◆ What you will do:
Go over the records and copy every line with the string "Krabi".

(Saved data entries)
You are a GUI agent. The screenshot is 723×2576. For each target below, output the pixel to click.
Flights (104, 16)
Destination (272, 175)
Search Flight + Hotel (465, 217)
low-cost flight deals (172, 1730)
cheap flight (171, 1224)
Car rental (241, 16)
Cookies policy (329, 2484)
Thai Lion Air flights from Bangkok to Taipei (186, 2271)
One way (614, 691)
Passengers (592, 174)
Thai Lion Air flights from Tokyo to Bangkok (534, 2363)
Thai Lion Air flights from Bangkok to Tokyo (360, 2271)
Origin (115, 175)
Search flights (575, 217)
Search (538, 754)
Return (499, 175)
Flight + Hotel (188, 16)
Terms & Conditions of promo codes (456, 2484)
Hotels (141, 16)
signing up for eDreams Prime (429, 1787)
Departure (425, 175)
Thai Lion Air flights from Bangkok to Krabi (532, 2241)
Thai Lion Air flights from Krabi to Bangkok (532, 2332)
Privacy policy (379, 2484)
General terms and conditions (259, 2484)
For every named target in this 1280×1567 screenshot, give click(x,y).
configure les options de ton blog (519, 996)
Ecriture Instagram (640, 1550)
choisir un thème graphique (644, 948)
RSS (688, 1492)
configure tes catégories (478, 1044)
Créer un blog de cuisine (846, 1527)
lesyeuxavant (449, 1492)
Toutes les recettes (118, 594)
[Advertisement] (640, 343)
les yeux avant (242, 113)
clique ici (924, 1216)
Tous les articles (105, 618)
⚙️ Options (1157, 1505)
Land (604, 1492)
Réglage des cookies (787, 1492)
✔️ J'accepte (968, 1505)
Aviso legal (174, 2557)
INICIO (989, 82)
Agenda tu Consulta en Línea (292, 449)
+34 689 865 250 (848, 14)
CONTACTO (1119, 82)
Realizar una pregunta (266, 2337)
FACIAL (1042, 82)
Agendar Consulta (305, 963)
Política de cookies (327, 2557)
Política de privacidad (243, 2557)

◆ Your solution:
Thai Lion Air flights from Bangkok to Krabi (532, 2241)
Thai Lion Air flights from Krabi to Bangkok (532, 2332)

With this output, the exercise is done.